Following this and with little public scrutiny, Bukele purchased $180 million in bitcoin to start a trust fund that now holds over 5,000 BTC. Bukele bet on unconventional foreign support: crypto enthusiasts. They have contributed to a surge in tourism to El Salvador, thanks to improved security. With a reported rate of 2.4 homicides per 100,000 inhabitants in 2023, El Salvador now apparently enjoys the lowest official homicide rate in Latin America.
In 2023, tourism accounted for 11 percent of El Salvador’s GDP. Between January and July 2024, tourism increased by 22 percent compared to the same period the previous year. According to official data, most tourists came from the United States and Canada, and they injected around $2.2 billion into the economy in the first half of 2024.
2. The Salvadoran Bitcoin Fund More than Doubled in Value.
The all-but-finalized deal with the IMF comes during a bitcoin boom.

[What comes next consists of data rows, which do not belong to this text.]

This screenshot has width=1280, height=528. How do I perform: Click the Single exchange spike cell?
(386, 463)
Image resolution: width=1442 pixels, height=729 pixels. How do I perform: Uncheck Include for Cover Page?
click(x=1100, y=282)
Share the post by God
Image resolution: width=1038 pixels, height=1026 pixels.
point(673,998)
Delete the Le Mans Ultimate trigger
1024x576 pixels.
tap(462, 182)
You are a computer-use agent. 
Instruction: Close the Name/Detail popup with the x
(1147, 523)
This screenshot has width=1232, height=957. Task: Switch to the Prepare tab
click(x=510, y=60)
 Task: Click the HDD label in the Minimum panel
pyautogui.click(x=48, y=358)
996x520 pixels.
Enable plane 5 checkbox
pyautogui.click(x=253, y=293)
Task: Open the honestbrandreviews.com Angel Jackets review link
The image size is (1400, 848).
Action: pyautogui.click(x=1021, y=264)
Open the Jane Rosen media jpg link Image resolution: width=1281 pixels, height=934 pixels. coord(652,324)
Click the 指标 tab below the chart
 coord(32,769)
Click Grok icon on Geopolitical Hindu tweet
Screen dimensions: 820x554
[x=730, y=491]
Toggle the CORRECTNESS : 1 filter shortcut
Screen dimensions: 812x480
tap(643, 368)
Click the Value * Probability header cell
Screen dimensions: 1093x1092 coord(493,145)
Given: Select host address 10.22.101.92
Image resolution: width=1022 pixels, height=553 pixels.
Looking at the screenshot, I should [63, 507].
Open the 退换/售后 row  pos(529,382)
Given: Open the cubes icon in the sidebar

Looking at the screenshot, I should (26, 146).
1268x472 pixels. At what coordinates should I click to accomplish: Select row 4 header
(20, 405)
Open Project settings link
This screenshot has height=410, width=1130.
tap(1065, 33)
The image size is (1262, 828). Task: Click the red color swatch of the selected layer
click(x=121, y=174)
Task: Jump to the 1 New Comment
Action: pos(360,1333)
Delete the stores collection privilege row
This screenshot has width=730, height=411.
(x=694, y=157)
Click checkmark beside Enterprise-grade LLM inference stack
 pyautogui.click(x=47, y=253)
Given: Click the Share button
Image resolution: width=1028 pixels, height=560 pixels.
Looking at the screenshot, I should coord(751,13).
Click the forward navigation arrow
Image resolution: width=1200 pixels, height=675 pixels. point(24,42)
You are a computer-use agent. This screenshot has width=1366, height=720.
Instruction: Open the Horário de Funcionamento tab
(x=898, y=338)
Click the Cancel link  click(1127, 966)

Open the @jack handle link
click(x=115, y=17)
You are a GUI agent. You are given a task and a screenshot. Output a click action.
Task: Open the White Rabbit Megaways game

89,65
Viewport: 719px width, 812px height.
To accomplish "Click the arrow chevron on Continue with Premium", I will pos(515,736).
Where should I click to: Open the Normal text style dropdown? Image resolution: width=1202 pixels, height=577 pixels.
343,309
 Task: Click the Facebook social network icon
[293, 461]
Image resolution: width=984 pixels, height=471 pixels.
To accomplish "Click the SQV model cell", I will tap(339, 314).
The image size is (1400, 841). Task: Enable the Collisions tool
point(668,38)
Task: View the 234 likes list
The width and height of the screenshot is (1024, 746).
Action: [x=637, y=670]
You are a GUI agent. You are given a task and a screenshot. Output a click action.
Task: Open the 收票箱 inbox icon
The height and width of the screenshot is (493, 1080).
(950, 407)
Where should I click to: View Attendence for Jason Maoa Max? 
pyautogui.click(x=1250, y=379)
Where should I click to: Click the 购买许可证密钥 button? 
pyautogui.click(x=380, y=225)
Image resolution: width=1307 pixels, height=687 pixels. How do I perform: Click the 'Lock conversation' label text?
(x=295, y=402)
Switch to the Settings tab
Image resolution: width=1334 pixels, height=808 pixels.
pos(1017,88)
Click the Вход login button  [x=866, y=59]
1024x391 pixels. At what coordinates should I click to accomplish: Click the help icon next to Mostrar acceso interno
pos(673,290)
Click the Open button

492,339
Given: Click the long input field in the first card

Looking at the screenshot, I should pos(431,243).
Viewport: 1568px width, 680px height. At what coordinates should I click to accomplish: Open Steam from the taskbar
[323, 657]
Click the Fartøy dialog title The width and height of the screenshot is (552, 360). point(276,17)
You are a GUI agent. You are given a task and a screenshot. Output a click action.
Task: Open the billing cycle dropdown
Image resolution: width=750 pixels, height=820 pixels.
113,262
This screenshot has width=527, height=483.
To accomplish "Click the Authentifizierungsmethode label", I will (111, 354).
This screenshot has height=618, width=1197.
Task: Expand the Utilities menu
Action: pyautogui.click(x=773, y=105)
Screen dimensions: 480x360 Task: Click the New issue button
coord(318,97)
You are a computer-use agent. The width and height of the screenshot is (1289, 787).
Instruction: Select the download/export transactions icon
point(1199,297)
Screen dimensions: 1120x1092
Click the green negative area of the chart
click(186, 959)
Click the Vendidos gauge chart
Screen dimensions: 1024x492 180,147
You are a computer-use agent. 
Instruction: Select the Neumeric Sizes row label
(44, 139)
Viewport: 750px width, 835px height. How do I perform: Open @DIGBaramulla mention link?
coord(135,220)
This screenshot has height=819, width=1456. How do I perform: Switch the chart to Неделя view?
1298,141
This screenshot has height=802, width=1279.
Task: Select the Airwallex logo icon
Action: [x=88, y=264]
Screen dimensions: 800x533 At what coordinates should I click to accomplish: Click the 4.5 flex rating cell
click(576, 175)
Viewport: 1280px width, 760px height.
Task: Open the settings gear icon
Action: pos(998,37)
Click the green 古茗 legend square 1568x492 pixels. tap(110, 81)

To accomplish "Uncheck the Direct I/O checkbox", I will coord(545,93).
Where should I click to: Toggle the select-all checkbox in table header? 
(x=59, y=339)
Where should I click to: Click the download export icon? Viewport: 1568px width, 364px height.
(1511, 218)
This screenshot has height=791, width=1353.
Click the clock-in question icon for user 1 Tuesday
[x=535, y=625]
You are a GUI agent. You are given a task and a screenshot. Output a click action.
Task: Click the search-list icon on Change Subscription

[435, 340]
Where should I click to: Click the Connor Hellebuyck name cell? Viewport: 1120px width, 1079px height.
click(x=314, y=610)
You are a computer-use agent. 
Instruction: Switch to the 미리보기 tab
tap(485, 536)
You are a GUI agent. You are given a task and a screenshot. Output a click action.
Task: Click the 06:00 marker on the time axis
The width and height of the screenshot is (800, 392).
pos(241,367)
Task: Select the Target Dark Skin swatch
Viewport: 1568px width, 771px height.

Following Donald Trump’s US presidential victory, the price of bitcoin surpassed $100,000 for the first time. Bukele announced this represents an “unrealized gain” of $333 million in El Salvador’s bitcoin reserves. (It is an “unrealized gain” because it comes from the price increase, not from a sale.)
The country’s sovereign bonds have also benefited from bitcoin’s rising value, appreciating by 14.7 percent since November 5. El Salvador’s country risk premium has significantly improved, dropping to 5 percent. Foreign direct investment reached $760 million in 2023—four times higher than in 2022.
In October 2024, El Salvador closed a $1 billion refinancing deal with JPMorgan Chase, which represents about 14 percent of the country’s debt. This deal, which bypasses IMF dependence, focuses on projects to preserve the country’s largest river: the Lempa. El Salvador has also participated in the first ESG-oriented environmental debt swap JPMorgan has executed.
In August, JPMorgan raised its annual economic growth forecast for El Salvador to 2.5 percent. Their analysts contend the radical decrease in insecurity, combined with Bukele’s successful bet on bitcoin, has led to widespread improvements in the country’s sovereign bonds and overall finances.
3. Cryptocurrency Institutionalization Made the IMF More Accommodating.
The IMF has requested that El Salvador reduce government spending and increase revenue through a fiscal adjustment equivalent to 3.5 percent of GDP. The first year of the agreement will involve a 1.5 percent of GDP reduction in deficit spending. This is a healthy move that should have been in motion, regardless of any IMF loans.
On October 3, during negotiations, the IMF asked El Salvador to: (1) reduce the scope of bitcoin within the country and (2) limit the public sector’s exposure to bitcoin. This request was less drastic than the IMF’s initial demand to delegitimize the cryptocurrency altogether. Along with the IMF, the World Bank and the Inter American Development Bank are queueing up to lend $1 billion each, assuming IMF terms favorable to Salvadoran growth.
Since mid-2021, more countries have adopted cryptocurrency-friendly measures. President-Elect Trump has even announced he is considering a national bitcoin reserve. As influential entities back the evolution of cryptocurrencies, the IMF no longer has global support for ostracizing El Salvador.
In international-relations theory, Robert Keohane and Joseph Nye have argued since the 1970s that countries no longer interact solely based on military power. Today, nations engage with nonstate actors and depend heavily on soft power for negotiations. That means flows of trade, financing, information, and migrants can serve as leverage.
Nations are interdependent, and power is now defined by who holds a competitive advantage in each of these areas. The evolving negotiations between El Salvador and the IMF offer an intriguing example of how a developing country has strategically reshaped its offer over time. While the IMF deal might appear to be a setback for Bukele, a closer look reveals he has skillfully used the situation to his advantage.